[EXCERPTED RECORDS — start]

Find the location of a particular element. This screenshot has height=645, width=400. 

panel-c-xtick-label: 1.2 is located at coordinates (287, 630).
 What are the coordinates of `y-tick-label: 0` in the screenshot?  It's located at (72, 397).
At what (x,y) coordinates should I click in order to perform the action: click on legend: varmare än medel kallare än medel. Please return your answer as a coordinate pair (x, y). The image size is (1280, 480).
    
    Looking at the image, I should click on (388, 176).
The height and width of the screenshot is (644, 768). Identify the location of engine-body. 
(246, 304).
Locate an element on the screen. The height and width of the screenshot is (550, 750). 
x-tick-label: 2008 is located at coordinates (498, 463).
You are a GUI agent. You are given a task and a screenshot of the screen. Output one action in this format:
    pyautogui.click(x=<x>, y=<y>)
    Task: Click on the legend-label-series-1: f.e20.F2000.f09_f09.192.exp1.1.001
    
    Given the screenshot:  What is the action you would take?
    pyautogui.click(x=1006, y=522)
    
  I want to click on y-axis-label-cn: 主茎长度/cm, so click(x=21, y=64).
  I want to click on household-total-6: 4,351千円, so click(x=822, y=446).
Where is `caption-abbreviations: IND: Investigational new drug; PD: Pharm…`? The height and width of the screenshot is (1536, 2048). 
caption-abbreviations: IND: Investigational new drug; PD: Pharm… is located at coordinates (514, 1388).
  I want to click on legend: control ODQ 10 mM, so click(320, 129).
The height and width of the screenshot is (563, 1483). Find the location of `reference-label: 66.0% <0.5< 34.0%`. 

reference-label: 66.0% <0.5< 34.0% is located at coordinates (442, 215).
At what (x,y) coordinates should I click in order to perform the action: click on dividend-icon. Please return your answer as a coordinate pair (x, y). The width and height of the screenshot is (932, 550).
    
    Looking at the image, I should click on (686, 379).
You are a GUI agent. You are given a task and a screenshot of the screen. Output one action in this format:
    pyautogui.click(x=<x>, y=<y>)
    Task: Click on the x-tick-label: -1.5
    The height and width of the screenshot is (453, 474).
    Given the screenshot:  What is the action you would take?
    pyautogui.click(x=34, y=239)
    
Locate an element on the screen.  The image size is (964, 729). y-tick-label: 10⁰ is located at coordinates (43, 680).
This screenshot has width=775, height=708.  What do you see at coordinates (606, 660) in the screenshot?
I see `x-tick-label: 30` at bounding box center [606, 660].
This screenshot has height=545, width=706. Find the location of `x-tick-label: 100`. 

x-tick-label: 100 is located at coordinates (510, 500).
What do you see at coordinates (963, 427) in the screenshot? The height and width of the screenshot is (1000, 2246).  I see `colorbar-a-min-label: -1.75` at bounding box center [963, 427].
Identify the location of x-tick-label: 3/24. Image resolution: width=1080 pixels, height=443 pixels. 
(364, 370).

[EXCERPTED RECORDS — finish]

### REQUEST
Edit the rows above so that "GUI agent" becomes "screen assistant" everywhere, and keep every other part of the rows unchanged.

### OUTPUT
Find the location of a particular element. This screenshot has height=645, width=400. 

panel-c-xtick-label: 1.2 is located at coordinates (287, 630).
 What are the coordinates of `y-tick-label: 0` in the screenshot?  It's located at (72, 397).
At what (x,y) coordinates should I click in order to perform the action: click on legend: varmare än medel kallare än medel. Please return your answer as a coordinate pair (x, y). The image size is (1280, 480).
    
    Looking at the image, I should click on (388, 176).
The height and width of the screenshot is (644, 768). Identify the location of engine-body. 
(246, 304).
Locate an element on the screen. The height and width of the screenshot is (550, 750). 
x-tick-label: 2008 is located at coordinates (498, 463).
You are a screen assistant. You are given a task and a screenshot of the screen. Output one action in this format:
    pyautogui.click(x=<x>, y=<y>)
    Task: Click on the legend-label-series-1: f.e20.F2000.f09_f09.192.exp1.1.001
    
    Given the screenshot:  What is the action you would take?
    pyautogui.click(x=1006, y=522)
    
  I want to click on y-axis-label-cn: 主茎长度/cm, so click(x=21, y=64).
  I want to click on household-total-6: 4,351千円, so click(x=822, y=446).
Where is `caption-abbreviations: IND: Investigational new drug; PD: Pharm…`? The height and width of the screenshot is (1536, 2048). 
caption-abbreviations: IND: Investigational new drug; PD: Pharm… is located at coordinates (514, 1388).
  I want to click on legend: control ODQ 10 mM, so click(320, 129).
The height and width of the screenshot is (563, 1483). Find the location of `reference-label: 66.0% <0.5< 34.0%`. 

reference-label: 66.0% <0.5< 34.0% is located at coordinates (442, 215).
At what (x,y) coordinates should I click in order to perform the action: click on dividend-icon. Please return your answer as a coordinate pair (x, y). The width and height of the screenshot is (932, 550).
    
    Looking at the image, I should click on (686, 379).
You are a screen assistant. You are given a task and a screenshot of the screen. Output one action in this format:
    pyautogui.click(x=<x>, y=<y>)
    Task: Click on the x-tick-label: -1.5
    The height and width of the screenshot is (453, 474).
    Given the screenshot:  What is the action you would take?
    pyautogui.click(x=34, y=239)
    
Locate an element on the screen.  The image size is (964, 729). y-tick-label: 10⁰ is located at coordinates (43, 680).
This screenshot has width=775, height=708.  What do you see at coordinates (606, 660) in the screenshot?
I see `x-tick-label: 30` at bounding box center [606, 660].
This screenshot has height=545, width=706. Find the location of `x-tick-label: 100`. 

x-tick-label: 100 is located at coordinates (510, 500).
What do you see at coordinates (963, 427) in the screenshot? The height and width of the screenshot is (1000, 2246).  I see `colorbar-a-min-label: -1.75` at bounding box center [963, 427].
Identify the location of x-tick-label: 3/24. Image resolution: width=1080 pixels, height=443 pixels. 
(364, 370).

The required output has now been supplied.